### Task brief:
Extract each line of the data below that contains the word "gray".

### Data supplied:
——

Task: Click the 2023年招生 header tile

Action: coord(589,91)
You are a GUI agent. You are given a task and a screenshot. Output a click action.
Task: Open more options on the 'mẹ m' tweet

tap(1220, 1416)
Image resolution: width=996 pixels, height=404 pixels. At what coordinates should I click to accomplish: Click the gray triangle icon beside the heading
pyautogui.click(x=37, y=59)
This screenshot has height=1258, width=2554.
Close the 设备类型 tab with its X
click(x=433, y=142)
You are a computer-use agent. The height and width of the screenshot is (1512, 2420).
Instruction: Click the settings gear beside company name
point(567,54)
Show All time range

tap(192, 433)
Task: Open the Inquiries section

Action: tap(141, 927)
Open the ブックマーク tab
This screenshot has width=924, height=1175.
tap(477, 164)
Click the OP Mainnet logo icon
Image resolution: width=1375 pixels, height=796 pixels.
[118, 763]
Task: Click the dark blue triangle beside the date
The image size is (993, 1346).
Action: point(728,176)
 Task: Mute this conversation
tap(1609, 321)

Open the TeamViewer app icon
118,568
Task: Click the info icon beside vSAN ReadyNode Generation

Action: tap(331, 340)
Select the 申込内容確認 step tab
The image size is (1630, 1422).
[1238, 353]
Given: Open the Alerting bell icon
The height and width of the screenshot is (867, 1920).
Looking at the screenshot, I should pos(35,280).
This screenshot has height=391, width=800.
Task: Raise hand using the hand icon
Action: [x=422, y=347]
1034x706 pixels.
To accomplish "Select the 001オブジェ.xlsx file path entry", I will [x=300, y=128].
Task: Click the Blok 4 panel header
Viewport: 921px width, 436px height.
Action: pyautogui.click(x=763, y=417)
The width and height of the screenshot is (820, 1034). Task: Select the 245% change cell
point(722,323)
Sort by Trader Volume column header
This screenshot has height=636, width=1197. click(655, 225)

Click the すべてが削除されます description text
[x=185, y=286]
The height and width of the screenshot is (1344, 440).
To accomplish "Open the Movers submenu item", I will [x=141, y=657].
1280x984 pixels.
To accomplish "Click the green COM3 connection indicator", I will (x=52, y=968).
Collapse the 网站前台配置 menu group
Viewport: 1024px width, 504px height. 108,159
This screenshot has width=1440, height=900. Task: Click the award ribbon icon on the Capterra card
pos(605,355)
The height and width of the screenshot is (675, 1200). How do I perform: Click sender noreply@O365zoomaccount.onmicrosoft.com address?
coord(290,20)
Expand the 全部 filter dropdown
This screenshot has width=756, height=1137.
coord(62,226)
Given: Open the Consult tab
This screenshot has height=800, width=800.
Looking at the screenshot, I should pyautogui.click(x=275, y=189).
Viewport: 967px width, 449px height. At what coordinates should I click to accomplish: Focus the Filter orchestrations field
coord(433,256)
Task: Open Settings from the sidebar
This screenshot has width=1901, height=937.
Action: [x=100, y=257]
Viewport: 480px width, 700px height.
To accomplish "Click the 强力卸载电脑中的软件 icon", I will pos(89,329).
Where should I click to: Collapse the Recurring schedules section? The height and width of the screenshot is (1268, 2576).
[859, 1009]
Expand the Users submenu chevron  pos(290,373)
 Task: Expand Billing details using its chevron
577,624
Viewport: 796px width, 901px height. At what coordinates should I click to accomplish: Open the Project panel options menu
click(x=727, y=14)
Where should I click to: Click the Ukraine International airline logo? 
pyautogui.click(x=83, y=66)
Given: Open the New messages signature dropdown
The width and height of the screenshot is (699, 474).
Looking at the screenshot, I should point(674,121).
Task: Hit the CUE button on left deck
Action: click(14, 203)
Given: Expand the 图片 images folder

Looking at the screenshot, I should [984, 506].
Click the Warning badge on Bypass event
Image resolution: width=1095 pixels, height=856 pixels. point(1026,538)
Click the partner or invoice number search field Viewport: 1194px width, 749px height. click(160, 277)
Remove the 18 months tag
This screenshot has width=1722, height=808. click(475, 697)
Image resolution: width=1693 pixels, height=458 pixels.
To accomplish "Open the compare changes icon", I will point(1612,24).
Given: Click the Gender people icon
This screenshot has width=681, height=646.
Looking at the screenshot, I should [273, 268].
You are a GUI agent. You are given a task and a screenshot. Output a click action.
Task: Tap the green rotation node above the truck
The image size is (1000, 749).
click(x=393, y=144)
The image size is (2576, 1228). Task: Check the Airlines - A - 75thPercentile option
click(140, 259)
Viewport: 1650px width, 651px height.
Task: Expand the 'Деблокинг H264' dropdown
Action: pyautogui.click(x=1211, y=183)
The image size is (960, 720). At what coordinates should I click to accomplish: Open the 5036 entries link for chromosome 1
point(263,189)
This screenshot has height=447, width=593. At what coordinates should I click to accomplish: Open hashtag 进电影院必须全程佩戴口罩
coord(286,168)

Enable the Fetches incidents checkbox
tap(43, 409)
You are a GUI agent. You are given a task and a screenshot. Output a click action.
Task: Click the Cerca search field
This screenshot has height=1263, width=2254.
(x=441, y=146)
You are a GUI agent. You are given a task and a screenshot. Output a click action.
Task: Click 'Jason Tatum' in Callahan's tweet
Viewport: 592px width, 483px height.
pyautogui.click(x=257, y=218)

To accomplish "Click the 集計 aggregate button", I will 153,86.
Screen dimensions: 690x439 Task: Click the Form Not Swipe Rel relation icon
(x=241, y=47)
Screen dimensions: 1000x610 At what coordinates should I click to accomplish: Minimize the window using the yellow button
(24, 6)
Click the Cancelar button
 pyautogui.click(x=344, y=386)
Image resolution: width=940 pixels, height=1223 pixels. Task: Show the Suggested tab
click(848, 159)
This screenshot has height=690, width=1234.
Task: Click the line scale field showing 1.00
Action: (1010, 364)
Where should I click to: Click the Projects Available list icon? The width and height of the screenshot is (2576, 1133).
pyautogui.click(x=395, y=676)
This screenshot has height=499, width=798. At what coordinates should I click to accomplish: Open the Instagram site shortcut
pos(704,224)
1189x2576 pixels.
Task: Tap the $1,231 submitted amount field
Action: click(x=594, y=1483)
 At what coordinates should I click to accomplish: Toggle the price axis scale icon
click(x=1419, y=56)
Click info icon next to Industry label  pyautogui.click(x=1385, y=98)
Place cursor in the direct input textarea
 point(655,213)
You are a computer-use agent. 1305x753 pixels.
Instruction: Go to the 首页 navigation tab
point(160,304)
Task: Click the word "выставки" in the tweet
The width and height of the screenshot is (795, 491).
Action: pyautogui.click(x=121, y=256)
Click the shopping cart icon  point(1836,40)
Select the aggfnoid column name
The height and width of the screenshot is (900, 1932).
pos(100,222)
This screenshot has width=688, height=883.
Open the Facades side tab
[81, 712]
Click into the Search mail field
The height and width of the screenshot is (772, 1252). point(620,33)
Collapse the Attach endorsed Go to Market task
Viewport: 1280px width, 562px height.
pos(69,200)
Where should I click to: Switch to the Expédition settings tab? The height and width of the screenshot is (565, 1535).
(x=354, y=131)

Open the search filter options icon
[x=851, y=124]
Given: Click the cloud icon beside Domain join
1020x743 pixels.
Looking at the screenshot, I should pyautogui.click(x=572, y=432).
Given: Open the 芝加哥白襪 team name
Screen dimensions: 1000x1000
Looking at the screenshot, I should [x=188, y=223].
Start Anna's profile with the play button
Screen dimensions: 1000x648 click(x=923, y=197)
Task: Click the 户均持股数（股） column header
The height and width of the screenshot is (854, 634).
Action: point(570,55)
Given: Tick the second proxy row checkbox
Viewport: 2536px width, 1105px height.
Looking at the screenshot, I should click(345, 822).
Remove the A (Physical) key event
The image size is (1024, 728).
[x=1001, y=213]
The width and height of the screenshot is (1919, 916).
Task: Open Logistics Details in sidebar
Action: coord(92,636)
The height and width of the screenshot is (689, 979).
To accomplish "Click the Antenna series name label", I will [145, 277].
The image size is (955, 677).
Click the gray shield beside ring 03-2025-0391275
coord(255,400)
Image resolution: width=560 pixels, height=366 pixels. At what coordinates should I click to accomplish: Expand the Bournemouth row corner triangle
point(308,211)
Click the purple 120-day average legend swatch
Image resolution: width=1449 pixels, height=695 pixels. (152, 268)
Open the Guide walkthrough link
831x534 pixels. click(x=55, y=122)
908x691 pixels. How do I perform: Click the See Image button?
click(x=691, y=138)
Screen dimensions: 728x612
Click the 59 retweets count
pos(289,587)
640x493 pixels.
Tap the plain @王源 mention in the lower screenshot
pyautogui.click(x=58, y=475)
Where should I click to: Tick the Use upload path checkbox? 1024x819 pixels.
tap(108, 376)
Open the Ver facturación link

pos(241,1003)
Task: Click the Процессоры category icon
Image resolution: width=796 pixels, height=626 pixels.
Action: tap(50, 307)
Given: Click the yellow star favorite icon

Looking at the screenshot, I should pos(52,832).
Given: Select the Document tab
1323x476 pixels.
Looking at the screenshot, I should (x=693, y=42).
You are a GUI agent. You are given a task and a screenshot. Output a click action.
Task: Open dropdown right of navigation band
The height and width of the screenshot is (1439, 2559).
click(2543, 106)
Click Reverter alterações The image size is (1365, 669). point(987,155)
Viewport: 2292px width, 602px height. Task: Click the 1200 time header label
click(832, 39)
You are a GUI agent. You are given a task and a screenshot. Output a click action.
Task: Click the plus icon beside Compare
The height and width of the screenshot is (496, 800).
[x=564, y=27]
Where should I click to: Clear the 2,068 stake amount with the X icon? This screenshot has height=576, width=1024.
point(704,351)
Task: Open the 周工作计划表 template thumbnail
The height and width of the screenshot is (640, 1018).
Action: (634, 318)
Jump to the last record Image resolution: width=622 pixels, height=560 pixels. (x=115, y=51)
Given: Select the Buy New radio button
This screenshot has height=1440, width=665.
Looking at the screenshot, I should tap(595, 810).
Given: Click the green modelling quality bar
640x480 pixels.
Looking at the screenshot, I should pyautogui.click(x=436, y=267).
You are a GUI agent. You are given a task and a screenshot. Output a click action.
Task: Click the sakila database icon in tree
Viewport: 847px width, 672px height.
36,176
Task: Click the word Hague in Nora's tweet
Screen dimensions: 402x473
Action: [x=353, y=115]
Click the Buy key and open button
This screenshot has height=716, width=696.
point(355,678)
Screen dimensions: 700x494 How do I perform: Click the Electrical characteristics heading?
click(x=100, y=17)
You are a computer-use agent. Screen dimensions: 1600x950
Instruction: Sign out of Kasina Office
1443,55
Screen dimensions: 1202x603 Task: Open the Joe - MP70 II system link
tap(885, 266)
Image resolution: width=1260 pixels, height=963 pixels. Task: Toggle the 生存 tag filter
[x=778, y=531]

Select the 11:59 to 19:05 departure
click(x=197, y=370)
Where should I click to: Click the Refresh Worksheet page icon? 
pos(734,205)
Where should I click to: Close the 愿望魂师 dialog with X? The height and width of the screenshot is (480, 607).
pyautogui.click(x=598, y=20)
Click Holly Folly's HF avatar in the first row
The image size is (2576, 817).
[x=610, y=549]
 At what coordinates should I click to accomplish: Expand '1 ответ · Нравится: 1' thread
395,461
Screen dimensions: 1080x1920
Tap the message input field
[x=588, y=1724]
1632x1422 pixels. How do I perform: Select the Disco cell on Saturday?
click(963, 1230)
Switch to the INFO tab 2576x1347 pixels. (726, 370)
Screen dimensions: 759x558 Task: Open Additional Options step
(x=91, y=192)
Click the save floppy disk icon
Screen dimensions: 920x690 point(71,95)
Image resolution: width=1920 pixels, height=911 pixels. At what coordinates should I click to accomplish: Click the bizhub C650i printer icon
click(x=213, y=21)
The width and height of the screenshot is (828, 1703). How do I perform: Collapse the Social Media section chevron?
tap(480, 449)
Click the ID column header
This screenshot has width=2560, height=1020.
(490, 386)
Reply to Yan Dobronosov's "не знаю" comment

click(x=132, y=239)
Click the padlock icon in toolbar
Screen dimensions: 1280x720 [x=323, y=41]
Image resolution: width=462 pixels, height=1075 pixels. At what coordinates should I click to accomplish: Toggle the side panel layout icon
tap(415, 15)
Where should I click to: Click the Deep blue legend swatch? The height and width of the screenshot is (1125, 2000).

——

### Reply:
Image resolution: width=996 pixels, height=404 pixels. At what coordinates should I click to accomplish: Click the gray triangle icon beside the heading
Click the gray shield beside ring 03-2025-0391275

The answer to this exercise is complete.